_Aim of the task_
The copy should run from the line containing "How do I perform: Click" through the last line of the entries below, exactly as written, with pictures omitted.

Collected data entries:

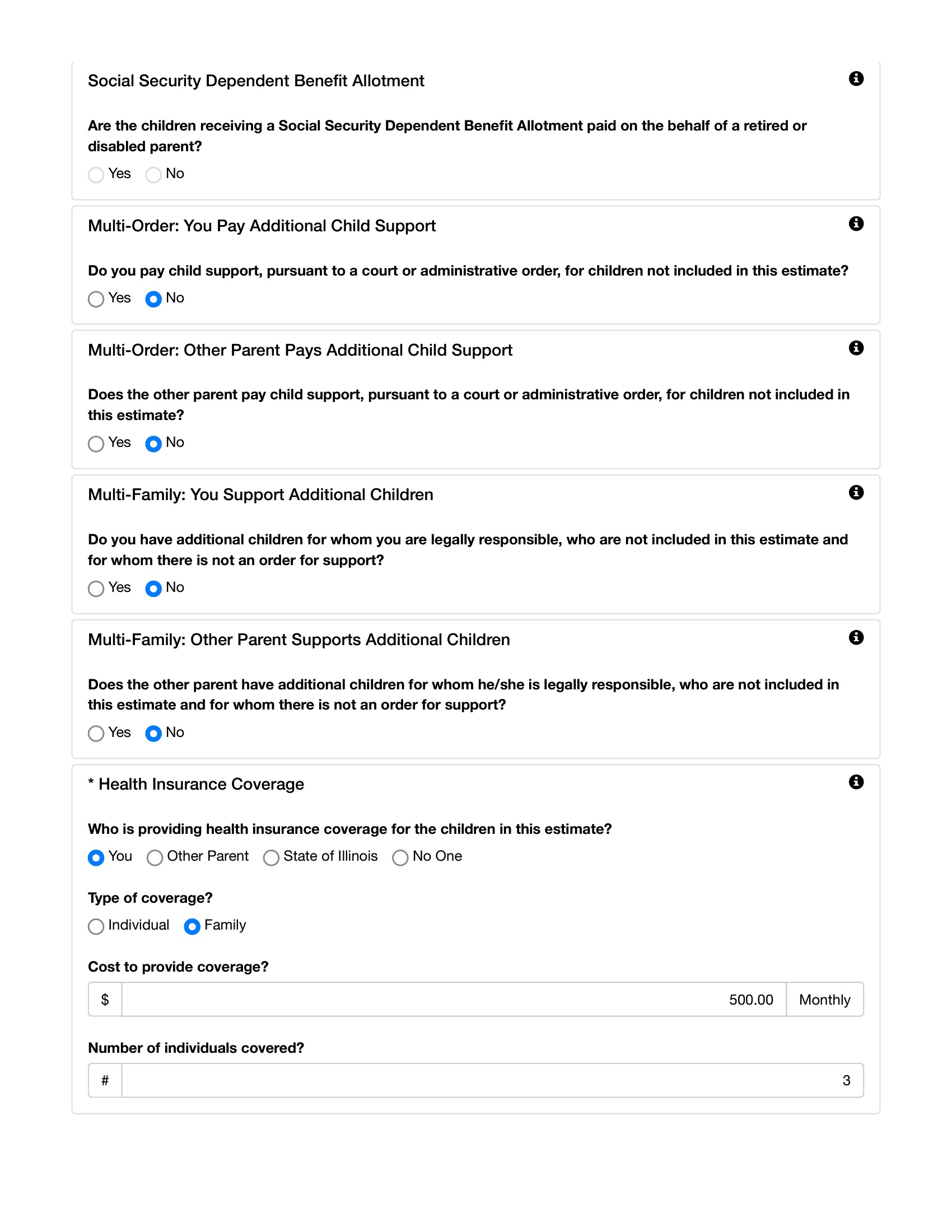Click the number of individuals covered field
The height and width of the screenshot is (1232, 952).
492,1080
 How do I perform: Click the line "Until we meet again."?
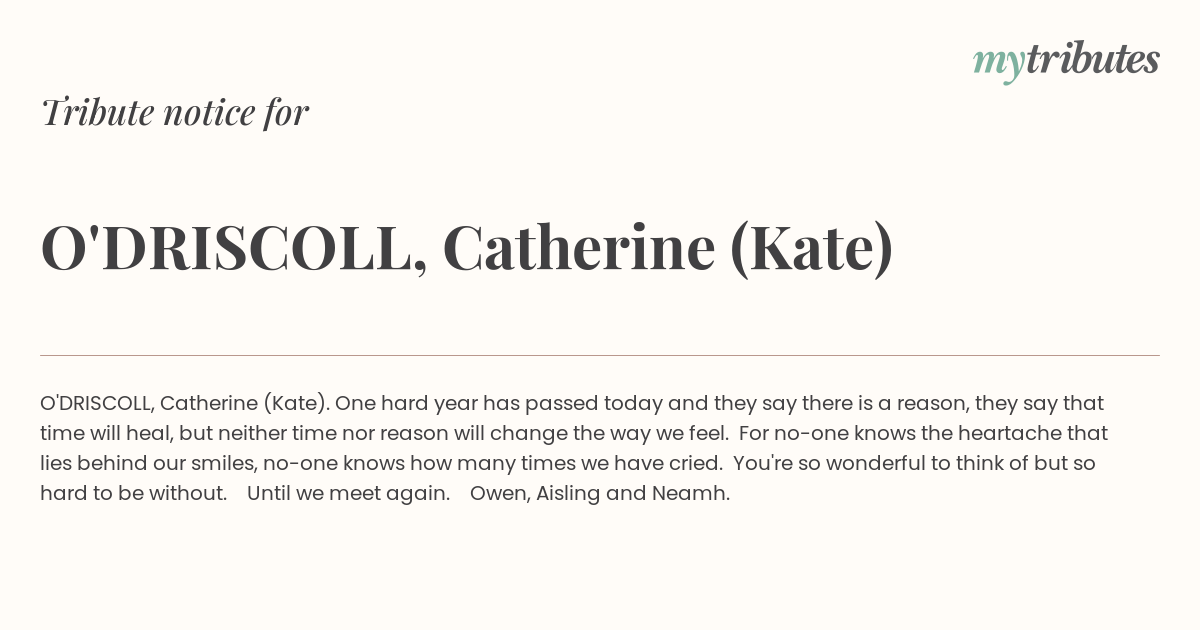(349, 494)
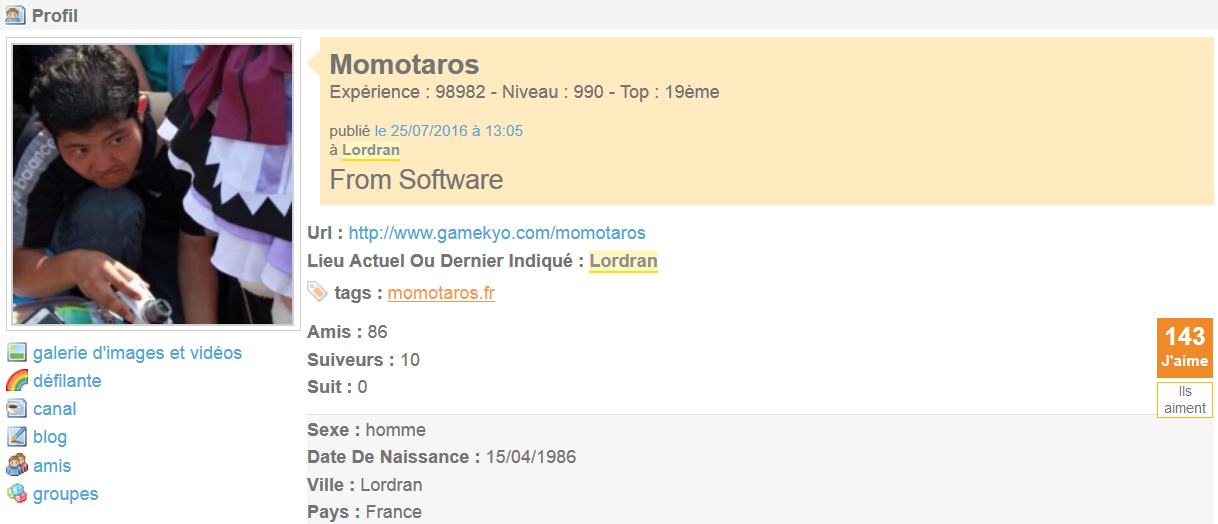
Task: Click the Profil header icon
Action: [x=15, y=16]
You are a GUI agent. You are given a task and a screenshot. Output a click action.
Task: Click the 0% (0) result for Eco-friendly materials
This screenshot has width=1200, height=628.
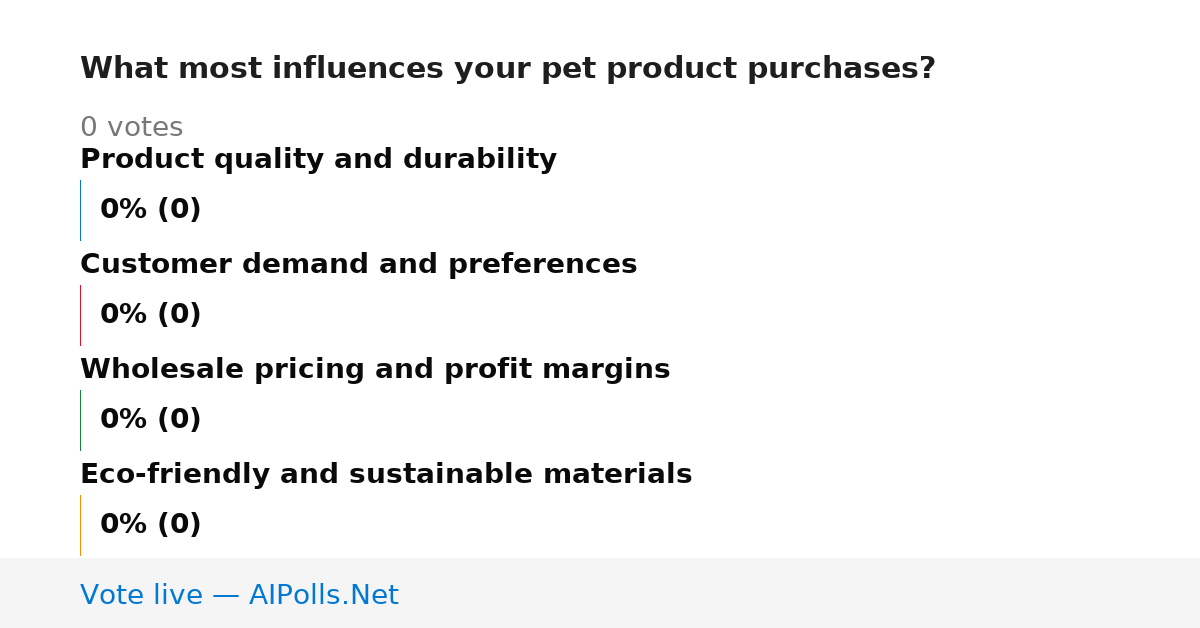(150, 525)
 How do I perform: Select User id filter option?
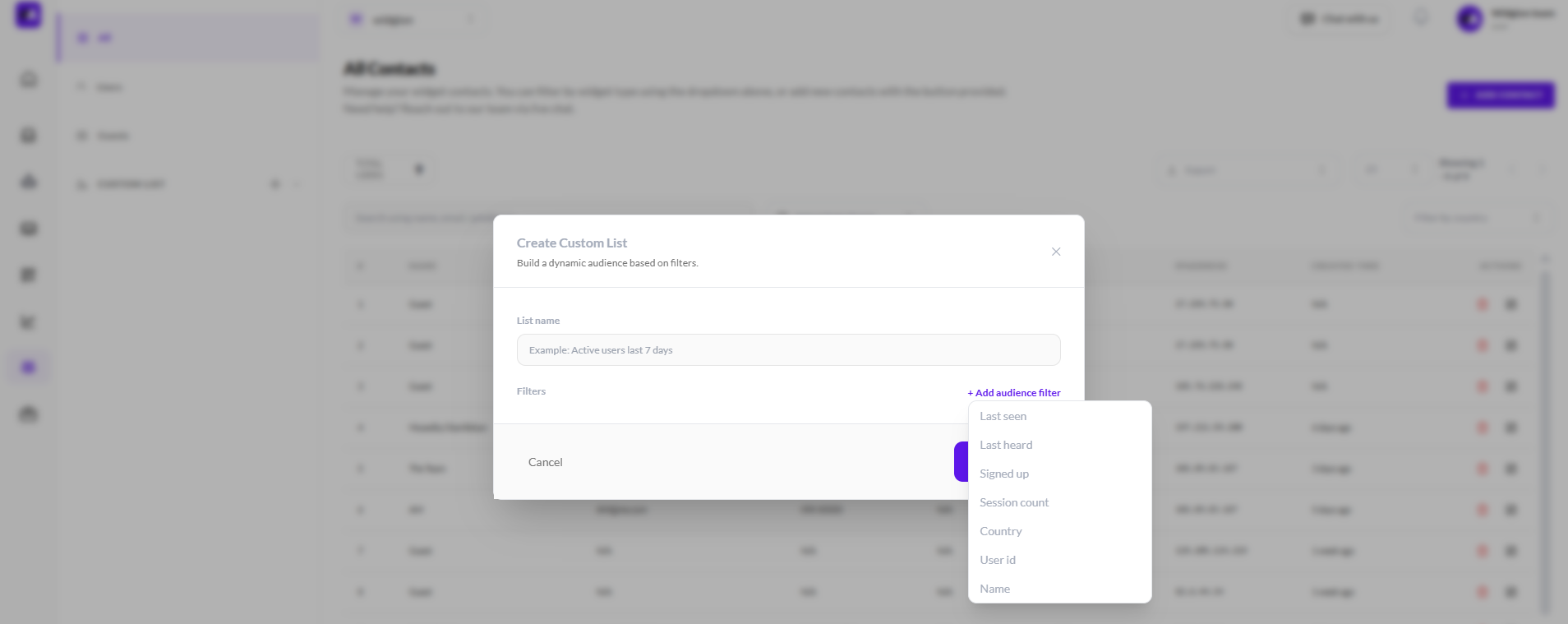tap(998, 561)
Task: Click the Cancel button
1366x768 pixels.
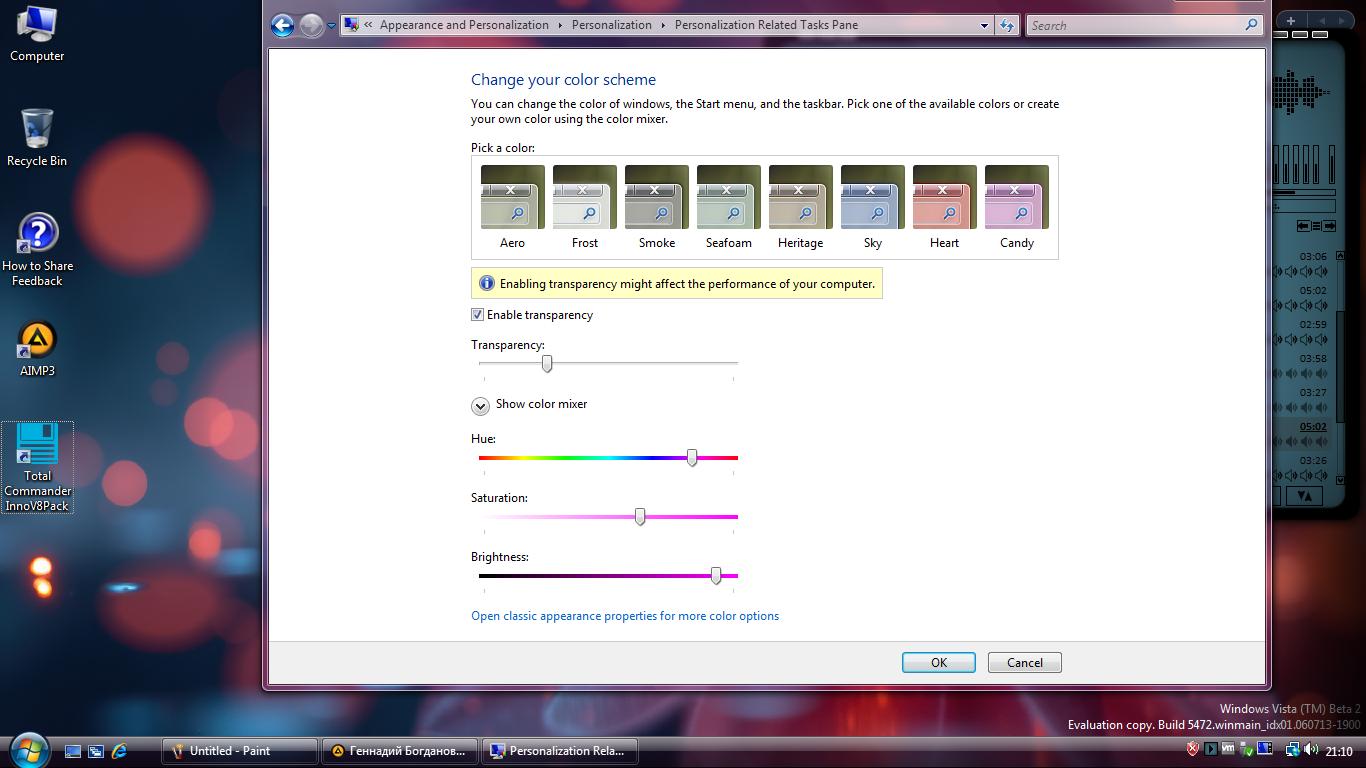Action: tap(1025, 663)
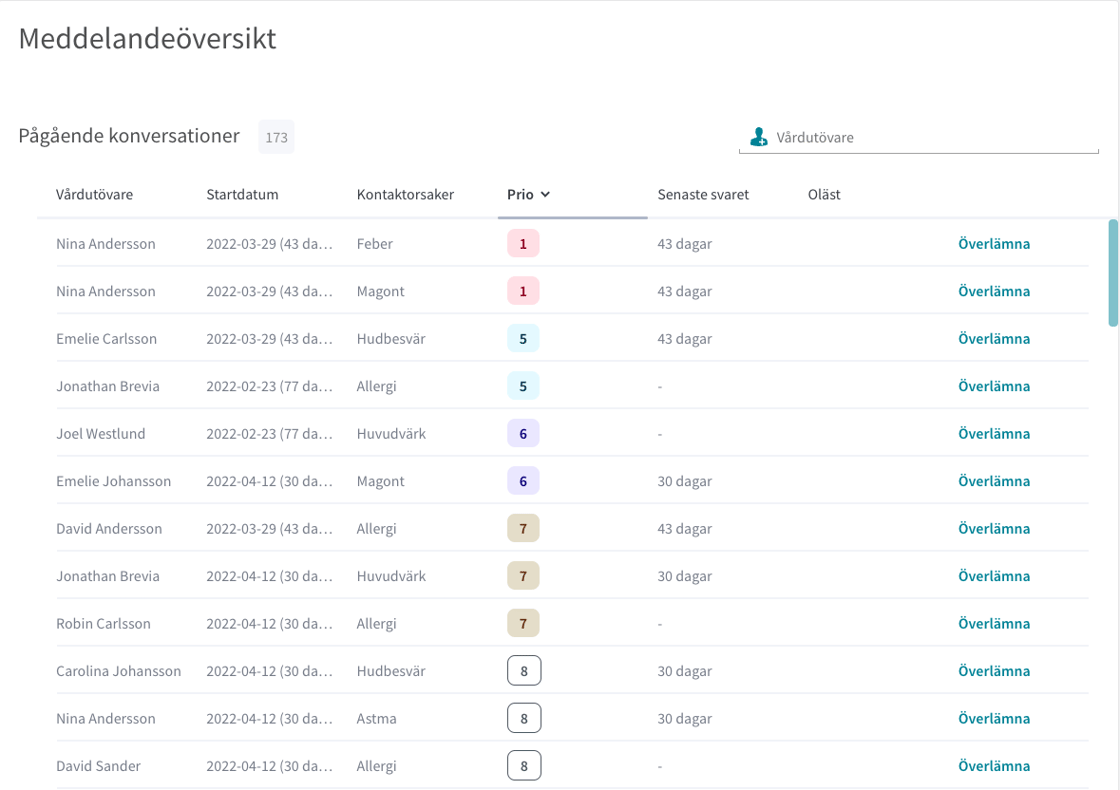This screenshot has width=1120, height=790.
Task: Click Överlämna for Nina Andersson's Feber row
Action: pos(994,244)
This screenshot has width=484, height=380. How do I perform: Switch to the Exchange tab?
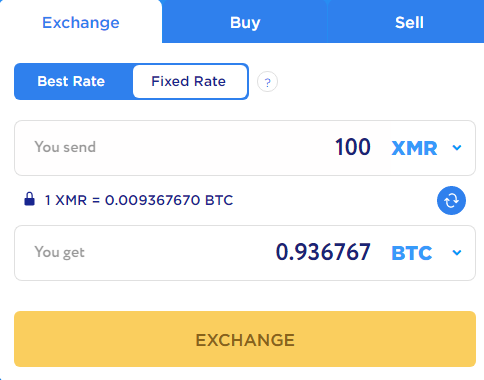coord(81,23)

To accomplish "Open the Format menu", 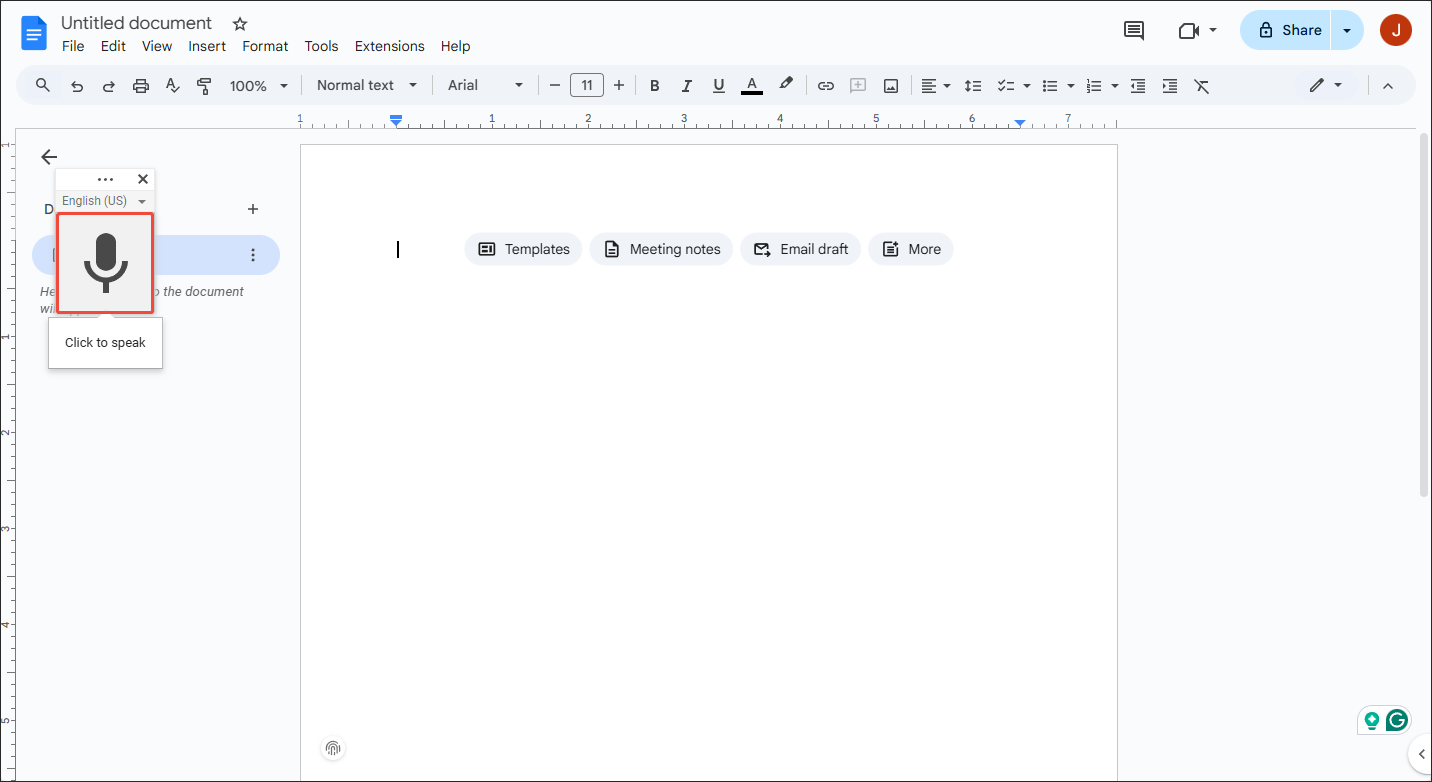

_Your response_
 How do I perform: Click the line "Until we meet again."?
(349, 494)
Task: Click the Profil header icon
Action: [x=15, y=16]
You are a GUI agent. You are given a task and a screenshot. Output a click action.
Task: Click the 0% (0) result for Eco-friendly materials
This screenshot has width=1200, height=628.
(150, 525)
 How do I perform: Select User id filter option?
tap(998, 561)
Task: Click the Cancel button
1366x768 pixels.
Action: tap(1025, 663)
This screenshot has width=1120, height=790.
Task: Click Överlämna for Nina Andersson's Feber row
Action: pos(994,244)
This screenshot has width=484, height=380. How do I perform: Switch to the Exchange tab?
coord(81,23)

To accomplish "Open the Format menu", 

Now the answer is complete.